With images captured by Street View, the tech giant lets us see how a location changed between 2007 and 2013.
1200–1230 N. Larrabee St., Chicago, Ill., shown in 2007 and 2013. (Photo: Google Maps)
Apr 25, 2014· 1 MIN READ
Culture and education editor Liz Dwyer has written about race, parenting, and social justice for several national publications. She was previously education editor at Good.

Every time I head home to Chicago, I drive by the spot where I first met my husband. A couple of years ago I rounded a corner and discovered that the store we met in had been torn down and replaced by a big box retailer. I never snapped a photo of that shop for the memory books, but it turns out someone else had done it for me.

Yes, folks, if we need a reminder of days gone by, a new time machine–like feature from Google provides a chance to rewind the clock and check out just how much (or how little) our world has changed.

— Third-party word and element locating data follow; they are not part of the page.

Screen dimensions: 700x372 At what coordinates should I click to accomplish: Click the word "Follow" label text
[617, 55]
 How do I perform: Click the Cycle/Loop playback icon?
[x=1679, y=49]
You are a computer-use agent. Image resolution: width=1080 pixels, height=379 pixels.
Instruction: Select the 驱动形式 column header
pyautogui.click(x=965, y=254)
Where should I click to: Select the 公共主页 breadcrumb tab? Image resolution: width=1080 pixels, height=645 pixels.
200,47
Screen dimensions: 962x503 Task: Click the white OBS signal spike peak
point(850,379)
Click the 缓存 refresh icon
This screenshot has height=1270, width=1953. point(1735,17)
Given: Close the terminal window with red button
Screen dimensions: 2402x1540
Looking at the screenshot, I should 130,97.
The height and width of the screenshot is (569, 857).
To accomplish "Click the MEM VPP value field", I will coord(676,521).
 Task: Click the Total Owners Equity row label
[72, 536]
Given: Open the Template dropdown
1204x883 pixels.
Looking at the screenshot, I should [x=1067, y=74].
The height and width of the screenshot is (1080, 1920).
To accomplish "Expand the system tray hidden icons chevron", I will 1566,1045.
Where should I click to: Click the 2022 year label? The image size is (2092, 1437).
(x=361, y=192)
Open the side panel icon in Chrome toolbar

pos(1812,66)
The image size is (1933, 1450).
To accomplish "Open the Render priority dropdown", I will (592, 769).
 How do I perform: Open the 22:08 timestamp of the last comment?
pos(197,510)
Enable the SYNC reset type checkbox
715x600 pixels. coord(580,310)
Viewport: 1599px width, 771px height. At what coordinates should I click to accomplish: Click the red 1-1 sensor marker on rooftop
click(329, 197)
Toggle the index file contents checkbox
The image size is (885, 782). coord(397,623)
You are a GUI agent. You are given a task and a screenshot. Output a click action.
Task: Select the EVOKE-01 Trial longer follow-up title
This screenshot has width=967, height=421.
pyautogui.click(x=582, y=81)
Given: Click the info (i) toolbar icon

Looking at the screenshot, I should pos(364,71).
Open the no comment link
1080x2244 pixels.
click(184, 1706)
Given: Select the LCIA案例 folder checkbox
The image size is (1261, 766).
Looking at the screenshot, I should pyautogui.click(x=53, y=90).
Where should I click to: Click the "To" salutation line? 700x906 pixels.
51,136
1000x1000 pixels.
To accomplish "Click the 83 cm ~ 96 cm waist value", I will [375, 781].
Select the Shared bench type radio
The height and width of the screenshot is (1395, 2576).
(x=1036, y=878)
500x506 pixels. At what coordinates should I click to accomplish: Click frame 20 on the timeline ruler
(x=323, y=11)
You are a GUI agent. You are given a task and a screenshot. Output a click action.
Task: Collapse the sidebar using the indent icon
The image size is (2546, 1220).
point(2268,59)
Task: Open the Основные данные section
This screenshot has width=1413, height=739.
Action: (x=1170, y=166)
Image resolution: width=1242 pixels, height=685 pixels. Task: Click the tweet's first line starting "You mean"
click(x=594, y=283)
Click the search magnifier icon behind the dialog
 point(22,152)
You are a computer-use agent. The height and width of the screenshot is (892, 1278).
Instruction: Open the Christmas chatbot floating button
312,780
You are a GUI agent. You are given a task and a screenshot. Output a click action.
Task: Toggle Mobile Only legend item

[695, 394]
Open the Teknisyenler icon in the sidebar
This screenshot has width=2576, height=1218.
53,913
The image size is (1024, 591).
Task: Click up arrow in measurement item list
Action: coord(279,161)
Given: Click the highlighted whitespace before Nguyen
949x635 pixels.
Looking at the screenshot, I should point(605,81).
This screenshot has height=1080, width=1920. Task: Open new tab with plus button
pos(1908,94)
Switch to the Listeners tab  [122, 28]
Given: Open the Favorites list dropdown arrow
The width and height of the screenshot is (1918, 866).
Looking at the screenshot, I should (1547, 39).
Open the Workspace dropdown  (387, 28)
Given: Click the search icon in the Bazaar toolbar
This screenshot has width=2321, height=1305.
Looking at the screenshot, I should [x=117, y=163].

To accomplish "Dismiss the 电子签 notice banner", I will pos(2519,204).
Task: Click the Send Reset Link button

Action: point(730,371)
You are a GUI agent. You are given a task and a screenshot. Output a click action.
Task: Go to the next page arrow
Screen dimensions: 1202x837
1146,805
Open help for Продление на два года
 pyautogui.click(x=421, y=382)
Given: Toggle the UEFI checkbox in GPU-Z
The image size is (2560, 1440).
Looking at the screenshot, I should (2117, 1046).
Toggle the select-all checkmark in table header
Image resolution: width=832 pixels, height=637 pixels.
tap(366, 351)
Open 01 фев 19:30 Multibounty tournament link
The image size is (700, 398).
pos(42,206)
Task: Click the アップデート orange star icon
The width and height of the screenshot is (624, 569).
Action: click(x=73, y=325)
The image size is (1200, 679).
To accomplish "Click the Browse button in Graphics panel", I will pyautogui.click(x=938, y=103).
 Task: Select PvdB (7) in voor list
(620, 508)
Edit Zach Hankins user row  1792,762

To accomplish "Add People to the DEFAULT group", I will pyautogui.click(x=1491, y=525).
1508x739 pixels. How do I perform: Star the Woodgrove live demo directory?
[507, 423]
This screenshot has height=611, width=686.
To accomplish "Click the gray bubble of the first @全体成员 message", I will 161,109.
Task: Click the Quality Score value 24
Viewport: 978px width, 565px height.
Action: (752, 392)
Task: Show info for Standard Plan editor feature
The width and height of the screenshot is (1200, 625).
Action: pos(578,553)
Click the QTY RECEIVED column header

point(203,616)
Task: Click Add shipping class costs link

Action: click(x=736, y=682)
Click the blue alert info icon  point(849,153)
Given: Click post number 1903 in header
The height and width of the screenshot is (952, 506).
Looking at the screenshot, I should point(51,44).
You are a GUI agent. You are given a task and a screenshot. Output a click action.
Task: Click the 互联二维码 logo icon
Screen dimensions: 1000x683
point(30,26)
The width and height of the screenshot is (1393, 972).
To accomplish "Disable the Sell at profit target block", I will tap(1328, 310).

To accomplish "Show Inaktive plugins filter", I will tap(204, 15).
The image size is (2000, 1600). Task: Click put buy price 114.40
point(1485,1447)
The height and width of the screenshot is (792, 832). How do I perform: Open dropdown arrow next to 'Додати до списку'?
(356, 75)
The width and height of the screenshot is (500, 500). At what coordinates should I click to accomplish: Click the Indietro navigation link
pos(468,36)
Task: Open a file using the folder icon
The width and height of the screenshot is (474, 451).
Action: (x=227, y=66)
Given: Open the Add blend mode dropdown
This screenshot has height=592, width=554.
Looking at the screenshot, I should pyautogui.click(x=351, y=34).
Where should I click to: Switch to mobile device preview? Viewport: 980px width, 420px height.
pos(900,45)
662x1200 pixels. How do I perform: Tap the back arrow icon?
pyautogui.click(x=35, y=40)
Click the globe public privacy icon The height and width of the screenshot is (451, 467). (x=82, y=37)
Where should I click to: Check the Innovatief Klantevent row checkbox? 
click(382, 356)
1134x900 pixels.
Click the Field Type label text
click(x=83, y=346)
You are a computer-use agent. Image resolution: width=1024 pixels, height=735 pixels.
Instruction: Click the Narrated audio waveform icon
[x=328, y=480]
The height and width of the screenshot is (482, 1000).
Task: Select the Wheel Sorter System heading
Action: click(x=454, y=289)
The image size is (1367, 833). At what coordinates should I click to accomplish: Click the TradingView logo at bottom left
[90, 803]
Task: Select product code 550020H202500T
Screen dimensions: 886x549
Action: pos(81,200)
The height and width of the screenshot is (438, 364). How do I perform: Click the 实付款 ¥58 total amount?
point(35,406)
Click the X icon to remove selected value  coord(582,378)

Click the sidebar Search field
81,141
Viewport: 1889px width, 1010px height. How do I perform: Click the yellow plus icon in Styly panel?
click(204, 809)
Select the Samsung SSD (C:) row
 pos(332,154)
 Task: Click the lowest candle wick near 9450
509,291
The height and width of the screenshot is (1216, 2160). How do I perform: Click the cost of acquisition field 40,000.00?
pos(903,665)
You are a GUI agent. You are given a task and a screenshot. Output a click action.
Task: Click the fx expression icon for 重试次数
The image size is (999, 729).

The feature, which is only available on the desktop version of Google Maps, compares imagery captured by Google Street View as far back as 2007 with pictures taken in 2013. You can swing through Manhattan or Brooklyn to see how gentrification has replaced mom-and-pop stores with chain retailers. Or head to Chicago to view how vacant lots left in the wake of the razing of the city’s notorious Cabrini-Green housing projects have been replaced by a run-of-the-mill Target store.

Google Street View product manager Vinay Shet wrote on the official Google blog that the DeLorean-like experience the new addition provides also enables us to see “a landmark's growth from the ground up.” Shet suggests we look at the construction of “the Freedom Tower in New York City or the 2014 World Cup Stadium in Fortaleza, Brazil.” Compiling the images, said Shet, also serves “as a digital timeline of recent history, like the reconstruction after the devastating 2011 earthquake and tsunami in Onagawa, Japan.”

While that transformation is inspiring to see, there's no denying there's a creep factor to this. Big Brother really is watching and documenting everything around us. Then again, when our grandkids say, "Pictures, or it didn't happen," in response to our seemingly outlandish tales about what our neighborhoods used to look like, we’ll have photographic proof.